8.1 Employment. Nothing in this STIP shall interfere with or limit in any way the right of the Company to terminate any Participant's employment at any time, nor confer upon any Participant any right to continue in the employ of the Company.

 

8.2 Non-transferability. No right or interest of any Participant in the Plan shall be assignable or transferable, or subject to any lien, directly, by operation of law, or otherwise, including, but not limited to, execution, levy, garnishment, attachment, pledge, and bankruptcy.

 

SECTION 9. AMENDMENT AND MODIFICATION

 

The Committee, in its sole discretion, without notice, at any time and from time to time, may modify or amend, in whole or in part, any or all of the provisions of the STIP, or suspend or terminate it entirely; provided, however, that no such modification, amendment, suspension, or termination may, without the consent of a Participant (or his or her beneficiary in the case of the death of the Participant), reduce the right of a Participant (or his or her beneficiary, as the case may be) to a payment or distribution hereunder which he or she has already earned and is otherwise entitled, except where such modification, amendment, suspension or termination is necessary to comply with applicable law, including without limitation, any modifications or amendments made pursuant to Section 409A of the Code and any regulations, rulings and other regulatory guidance issued thereunder.

 

5

 

 

SECTION 10. MISCELLANEOUS

 

10.1 Governing Law. The STIP shall be governed by and construed in accordance with the laws of Delaware.

 

10.2 Withholding Taxes.

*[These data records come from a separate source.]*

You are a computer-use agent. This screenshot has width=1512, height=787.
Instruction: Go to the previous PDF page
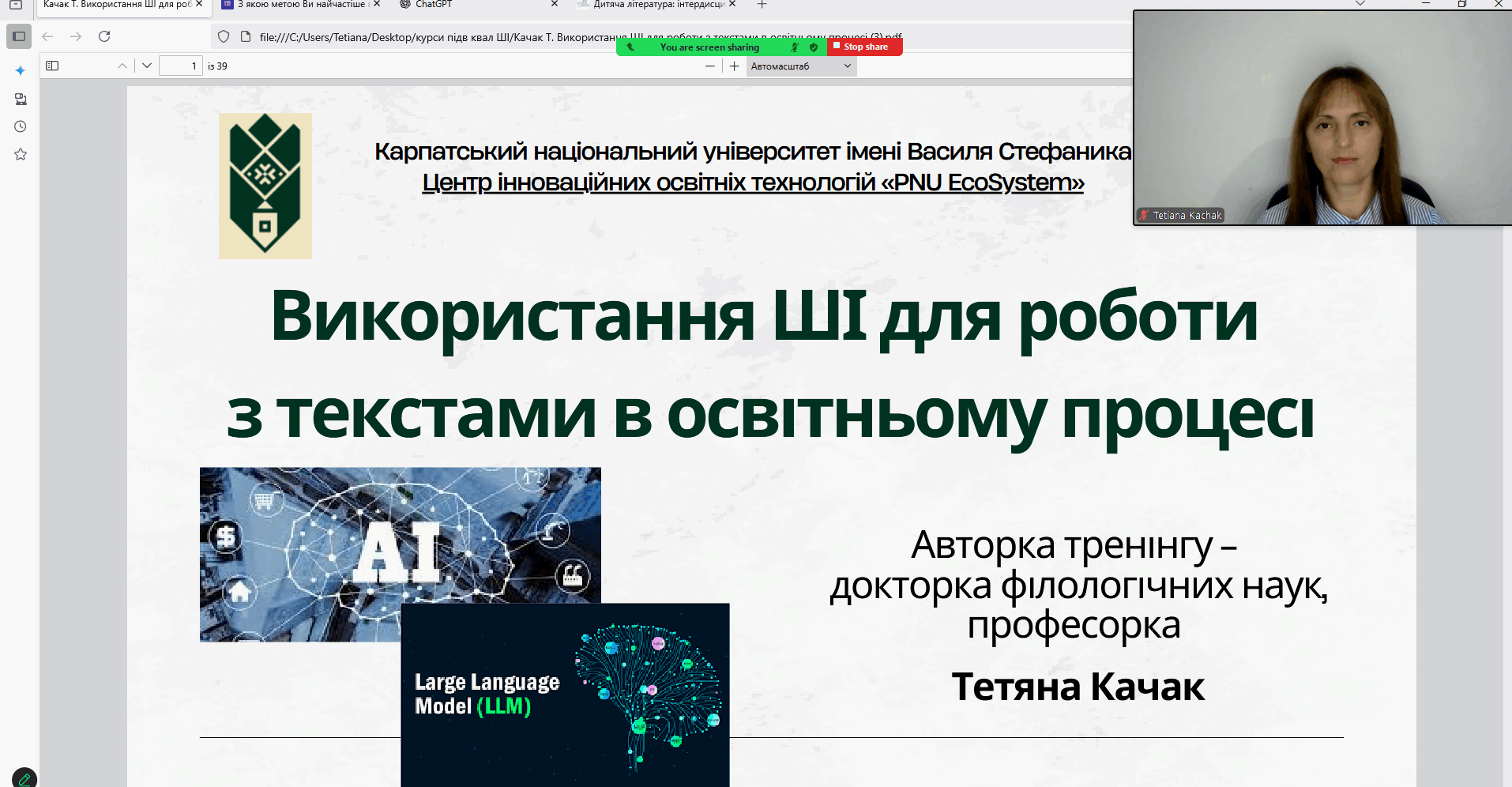pos(122,66)
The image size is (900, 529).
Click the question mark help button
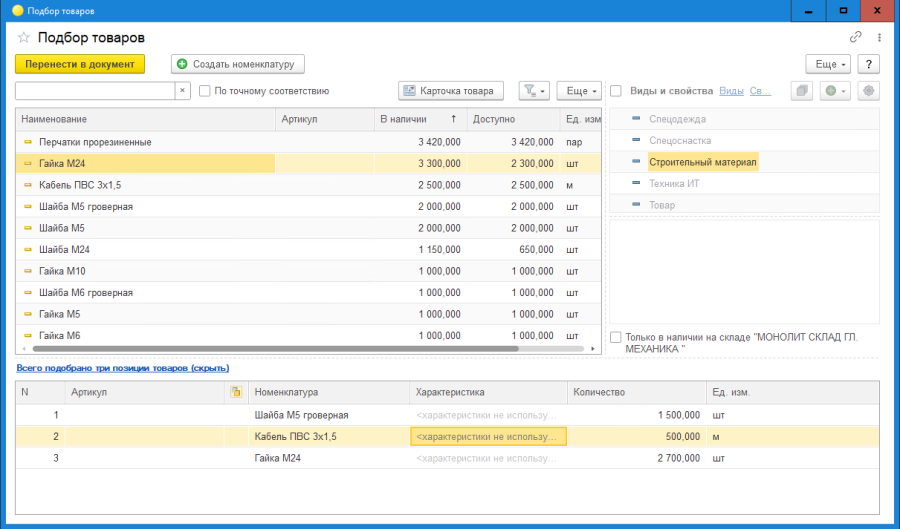click(x=868, y=64)
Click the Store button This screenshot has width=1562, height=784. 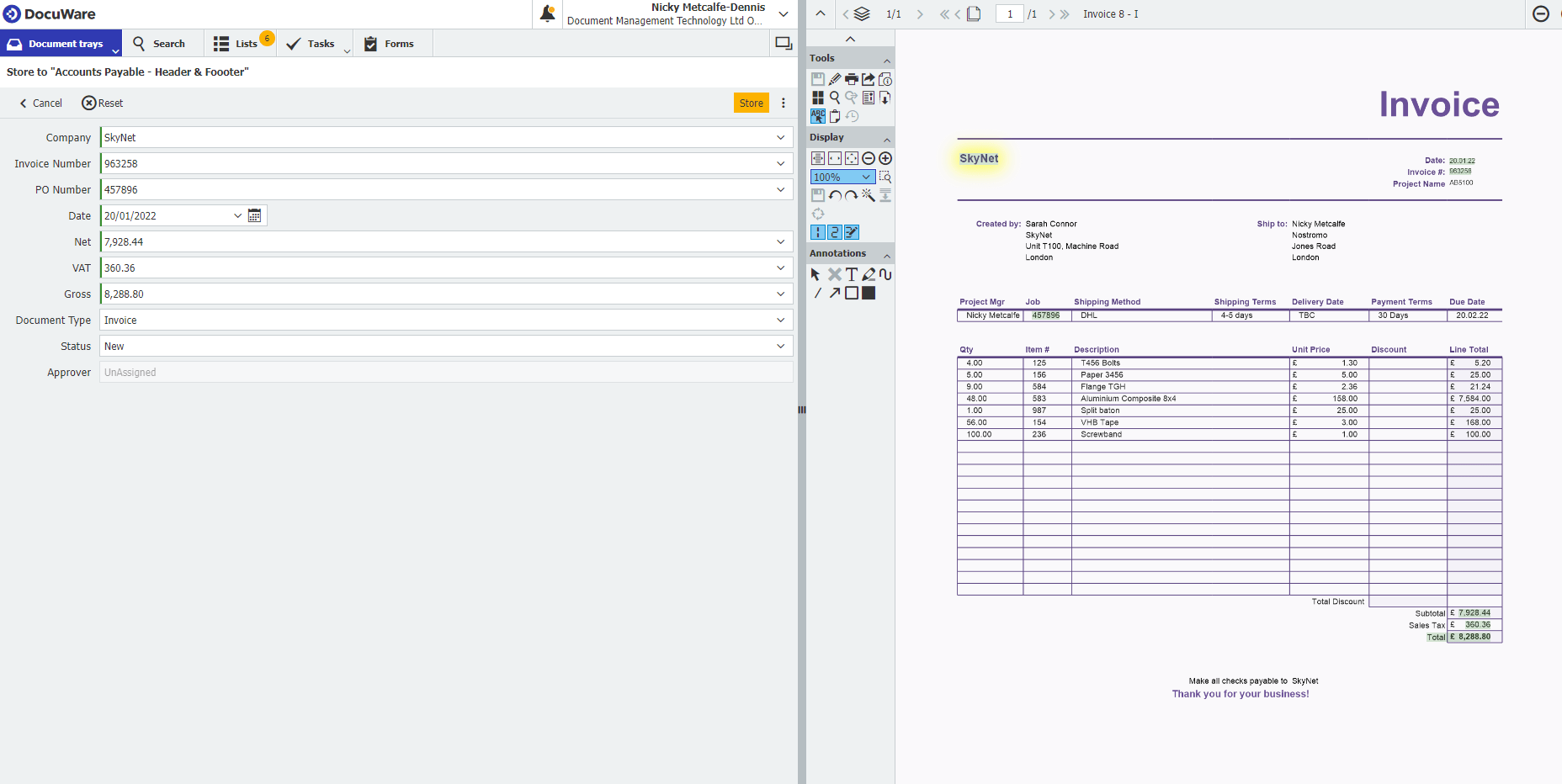point(751,102)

The Company shall have the right to deduct from all payments under the STIP any federal, state, local and/or foreign income, employment or other applicable payroll taxes required by law to be withheld with respect to such payments.

 

10.3  Compliance with Laws and Claw-Back.

 

	
 
	
(a)
	
Repayment/Forfeiture. Any benefits that the Participant may receive hereunder shall be subject to repayment or forfeiture as may be required to comply with the requirements of the U.S. Securities and Exchange Commission or any applicable law, rule or regulation, including the requirements of the Dodd-Frank Wall Street Reform and Consumer Protection Act and any rules or regulations thereunder, as may be in effect from time to time.

 

	
 
	
(b)
	
Claw-back.  If the Participant performs any activity that is in violation of any of the restrictive covenants in any exhibit to the Employment Letter the Company may recoup from the Participant any proceeds, gains or other economic benefit the Participant actually or constructively received from the STIP.

 

10.4 Severability. In the event any provision of the Plan shall be held illegal or invalid for any reason, the illegality or invalidity shall not affect the remaining parts of the Plan, and the Plan shall be construed and enforced as if the illegal or invalid provision had not been included.

 

10.5   Costs of the Plan.  All costs of implementing and administering the Plan shall be borne by the Company.

 

10.6 Successors. All obligations of the Company under the Plan shall be binding upon and inure to the benefit of any successor to the Company, whether the existence of such successor is the result of a direct or indirect purchase, merger, amalgamation, consolidation, or otherwise, of all or substantially all of the business and/or assets of the Company.